We too have access to this power of the scriptures to set us free from fear. Think of all the things today that cause us to fear or that we react to in fear. We are afraid for our personal safety; so we lock our doors, close our blinds, and buy a gun so the bad guys (whoever those are) won’t come and get us. We are afraid for our future; so we grasp and grab at every coin that comes our way and save it all secure as if we could somehow guarantee ourselves health and long life through our financial planning. We are afraid as a nation; so we stockpile nuclear weapons, put up walls on our borders, and send our young men and women to foreign countries to kill strangers who live there to protect our own interests. Think for a minute about how much the feeling of fear is a motivator for the things that we say and do each day. I think that fear; fear of the stranger, fear of death, fear of poverty, fear of suffering, fear of everything is woven into the fabric of our country. I think fear is as American as freedom.

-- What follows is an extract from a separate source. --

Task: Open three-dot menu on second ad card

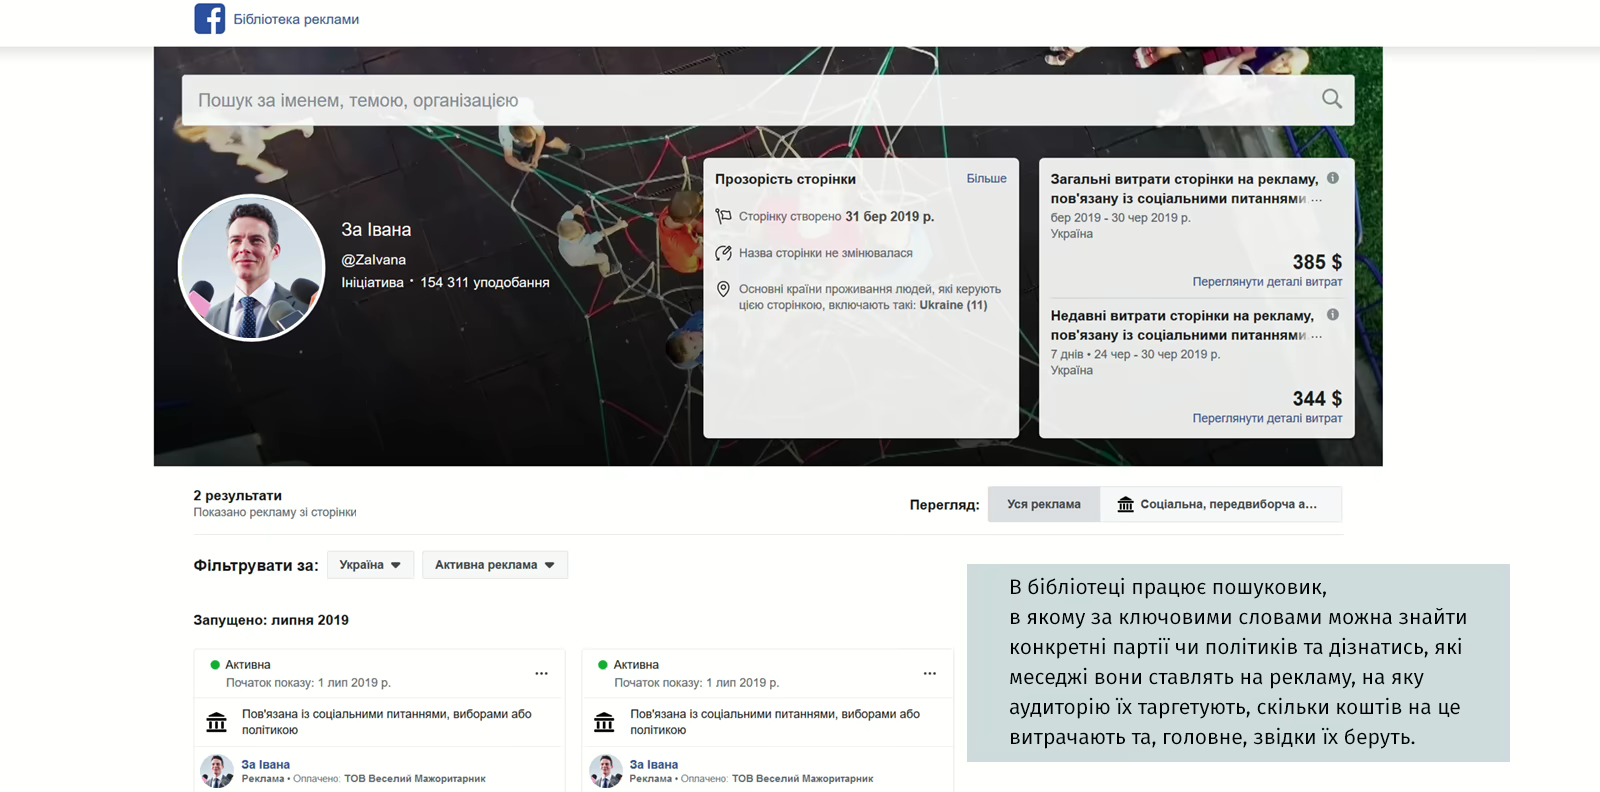Action: (929, 673)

Into this climate of fear, what do these stories of Jesus Christ offer us? What does the love story of God and God’s people that we find woven throughout our scriptures offer us? I believe God offers us the opportunity to be set free from fear. In the story of God’s love we find that God will provide for us. We don’t need to fear the future, for God is there as much as God is here with us. In the story of God’s love we find that in welcoming the stranger we welcome God. In the story of God’s love we find that the interests of one nation cannot be held at higher esteem than the interests of the planet as a whole, for God’s love is for the whole of humanity. In the story of God’s love, we find that even if we suffer, our God will never abandon us. And even if the worst should happen, even if we should die, in the story of God’s love we find that God has power over death. Even in our death we are still with God, even closer with God than in life. To know the story of God’s love as told in the scriptures is to be set free from the fears of this life.
Our scripture readings for today remind us that when people encountered the power of God’s resurrection love in the unknown they were afraid. From the disciples and their encounter with Jesus to the people of Jerusalem and their witness of healing, fear and astonishment were the response to God. Through the stories of the scriptures as told by Jesus and Peter, people’s minds were opened, and they were set free from their fear.

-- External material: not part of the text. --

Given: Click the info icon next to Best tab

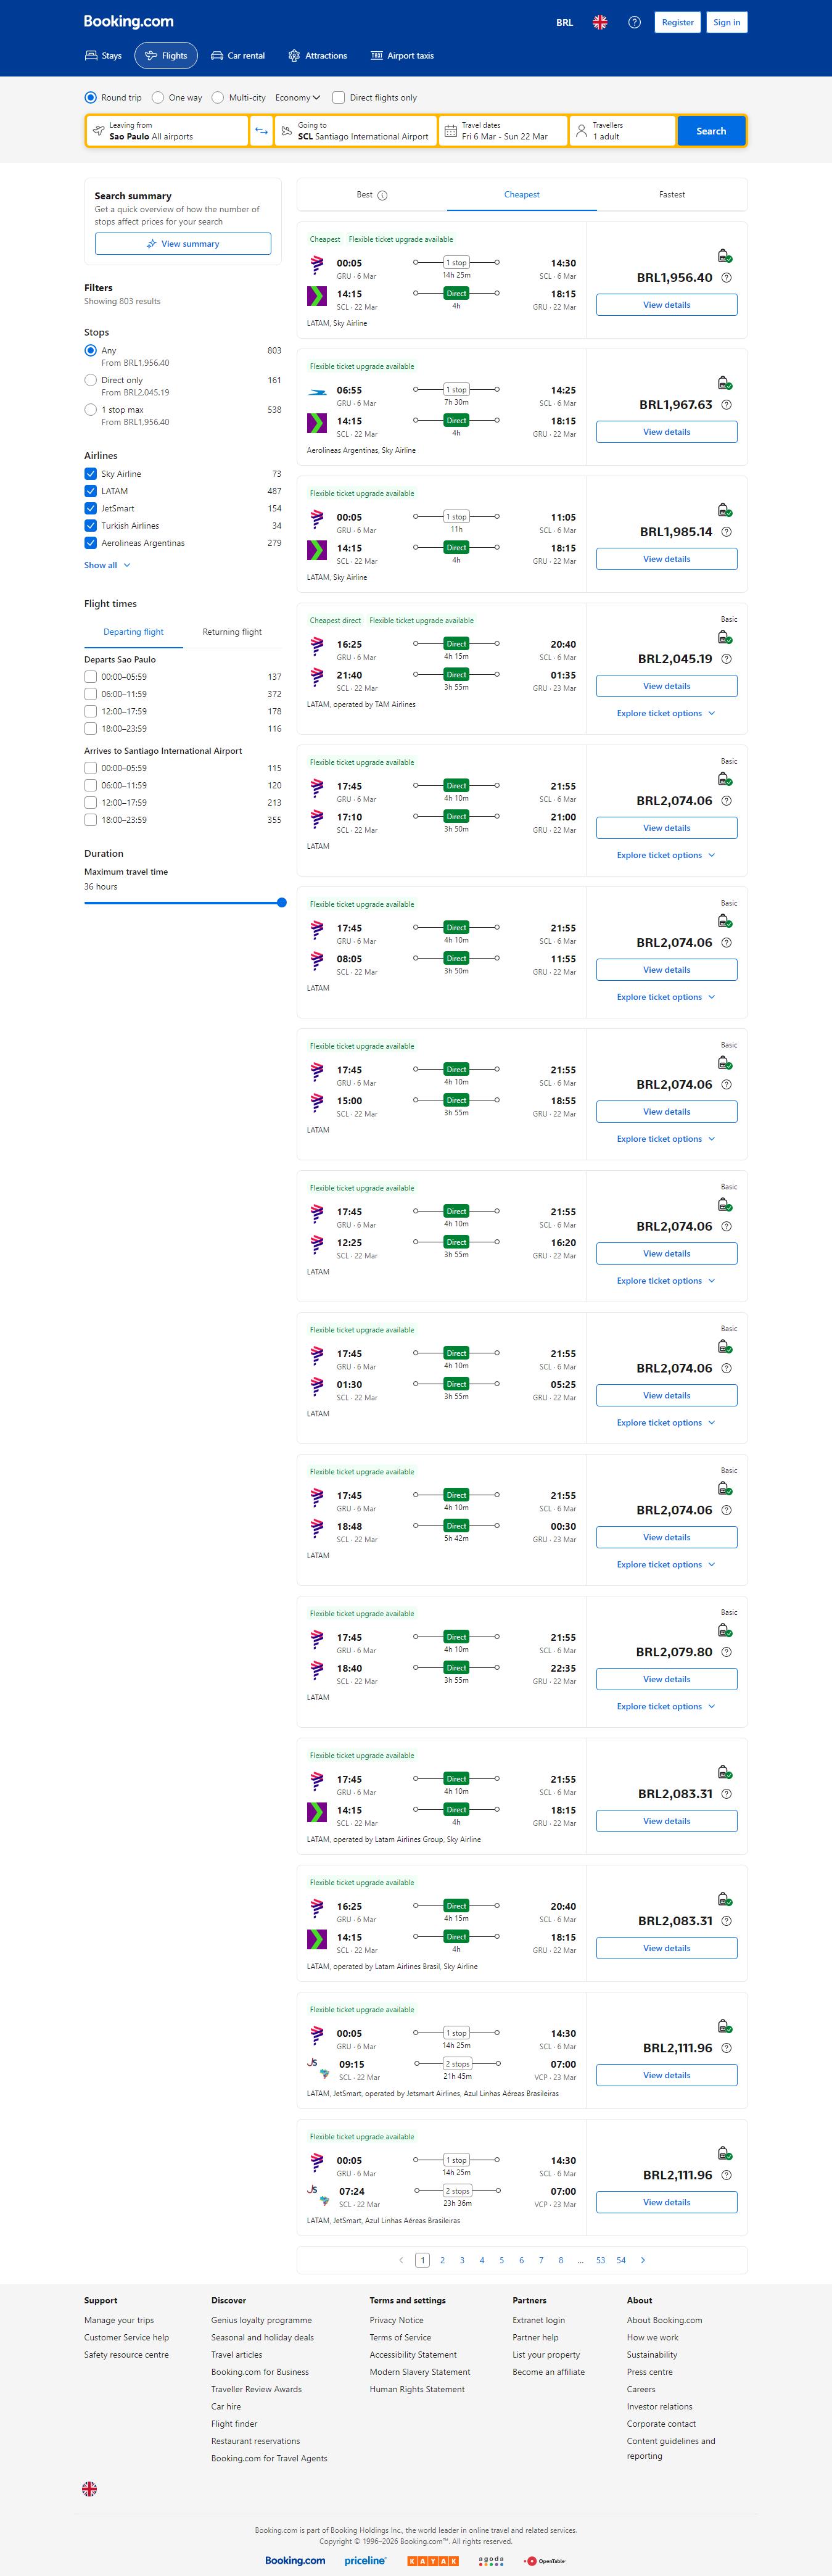Looking at the screenshot, I should tap(382, 196).
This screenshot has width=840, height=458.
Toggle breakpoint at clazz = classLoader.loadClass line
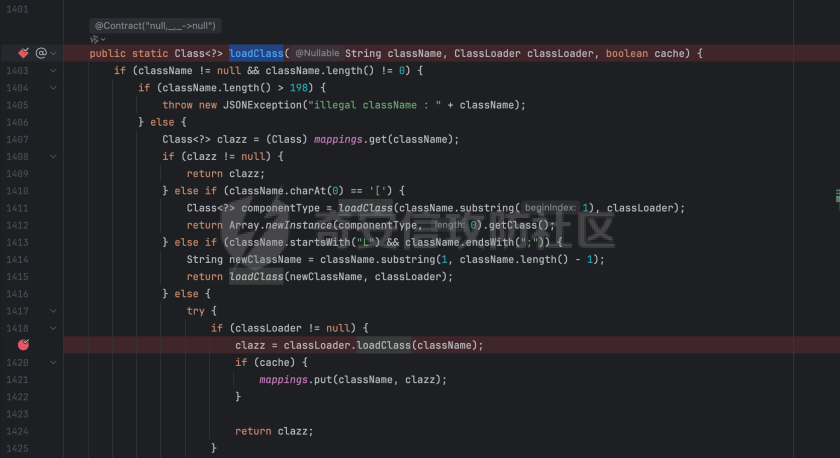pyautogui.click(x=23, y=345)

We too have the power to be set free from fear. We have the opportunity to read the Bible ourselves to know the story of God’s love. Even more powerful, we have the opportunity to tell these stories to each other, through gathering together for worship, listening to sermons, attending Bible studies and small groups, and sharing our lives together. Jesus and Peter didn’t tell these folks to read their Bibles to understand God. No, they told them the stories from their own hearts in their own words and that is what had the power to open people’s minds.
When we know the truth of God’s love for humanity, of God’s love for us as individuals, then we are set free from fear. When we are set free from fear then we are able to welcome the stranger, to be generous with our blessings, to face our future, and to work for justice and peace in the world. May God’s love set us free from fear today. Amen.